### GOAL A
In the article on Ray Allen's possible comeback, substitute "the veteran guard" for "Ray Allen" and give the passage starting at "In the grand" and ending at "to the fire.".

### DOCUMENT EXTRACT
····················

In the grand scheme of big names returning to Milwaukee, Ray Allen has long been a favorite target of Bucks fans' speculation. On Saturday he did his part to add some fuel to the fire.
Though he hasn't played an NBA game in over two years, Allen told the Hartford Courant this week that he is considering a potential comeback, in the process naming his former teams in Milwaukee and Boston as potential destinations. Dom Amore writes that despite long running speculation about a reunion with LeBron James in Cleveland, the 41-year-old Allen has in fact spoken to both the Bucks and Celtics about a possible return:
The Spurs and Clippers have been mentioned, also, but Allen said he has spoken with the Celtics, with whom he won a championship in 2008, and the Bucks, his first NBA stop.
"I would love going back to those places if it worked out," Allen said, "because both teams are good, too. It doesn't necessarily have to be championship-or-bust for me to go back to the NBA.
"I want to be in a situation where I thought I could help, play a little bit and help where they have good young talent."
It's obviously not insignificant that Allen is the source of this. On the one hand, he could have played somewhere the past two seasons, so he's not your garden variety washed-up vet trying to drum up interest (shockingly, there have been plenty of those since NBA salaries began ballooning a month ago). With 13 roster spots filled and a lack of proven shooting on the wing, the Bucks could also use a veteran shooter who could play modest minutes, knock down some open shots and otherwise focus on being a good influence on their young stars. After all, Allen could teach Giannis Antetokounmpo, Jabari Parker and Khris Middleton a thing or two about becoming a star in Milwaukee, right?You'd be hard-pressed to find a bit player who would generate as much fan excitement as Allen, but it could certainly be more than a novelty act.

····················

### MATERIAL FOR THE TASK
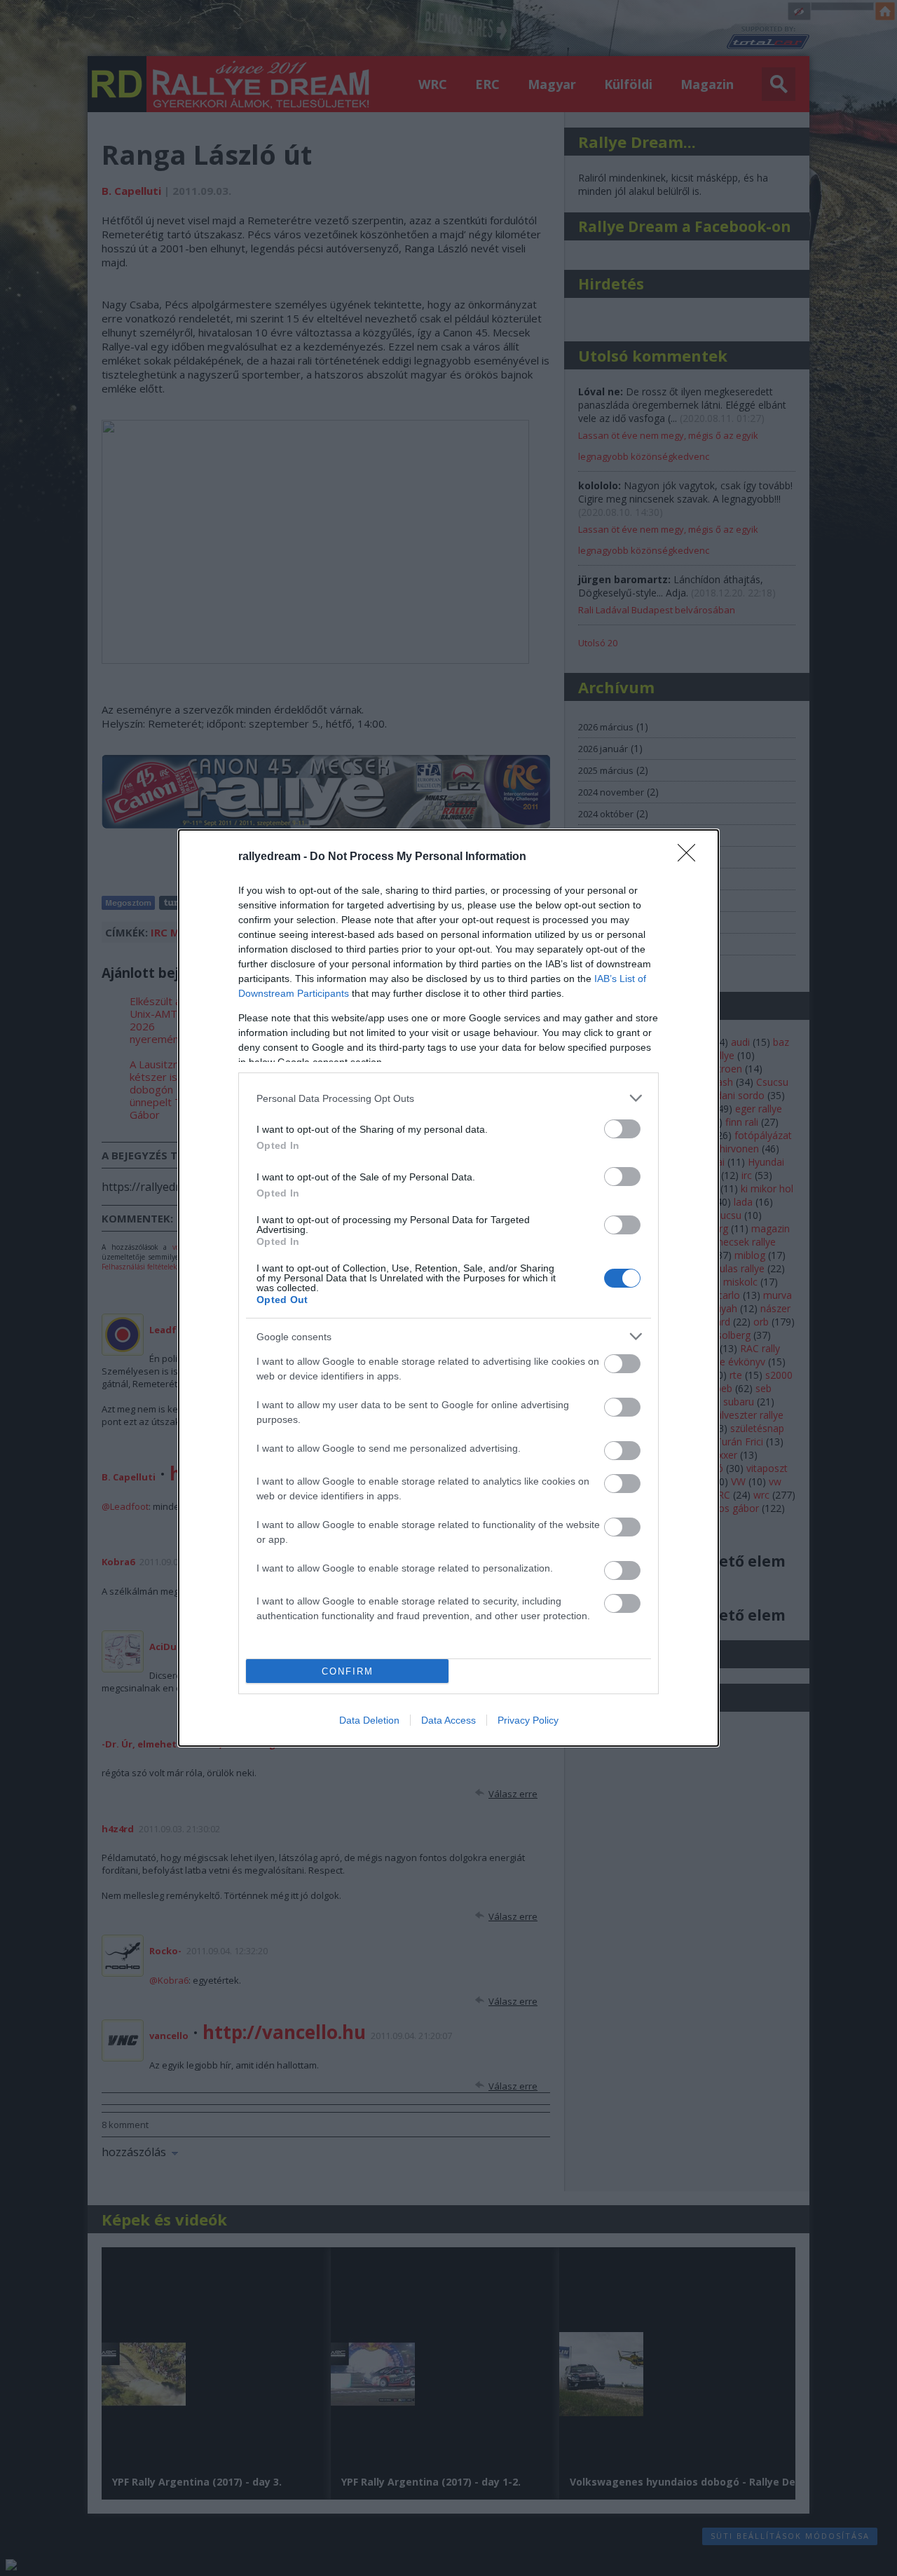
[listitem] (448, 1098)
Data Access (448, 1720)
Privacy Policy (528, 1720)
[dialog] (448, 1288)
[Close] (691, 857)
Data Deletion (369, 1720)
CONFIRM (348, 1671)
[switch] (622, 1128)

····················

### GOAL B
Rewrite the rows above, which follow the article on Ray Allen's possible comeback, as a numbered list without blank lines, and leave the pictures out.

### PROBLEM SOLUTION A
In the grand scheme of big names returning to Milwaukee, the veteran guard has long been a favorite target of Bucks fans' speculation. On Saturday he did his part to add some fuel to the fire.

### PROBLEM SOLUTION B
1. [listitem] (448, 1098)
2. Data Access (448, 1720)
3. Privacy Policy (528, 1720)
4. [dialog] (448, 1288)
5. [Close] (691, 857)
6. Data Deletion (369, 1720)
7. CONFIRM (348, 1671)
8. [switch] (622, 1128)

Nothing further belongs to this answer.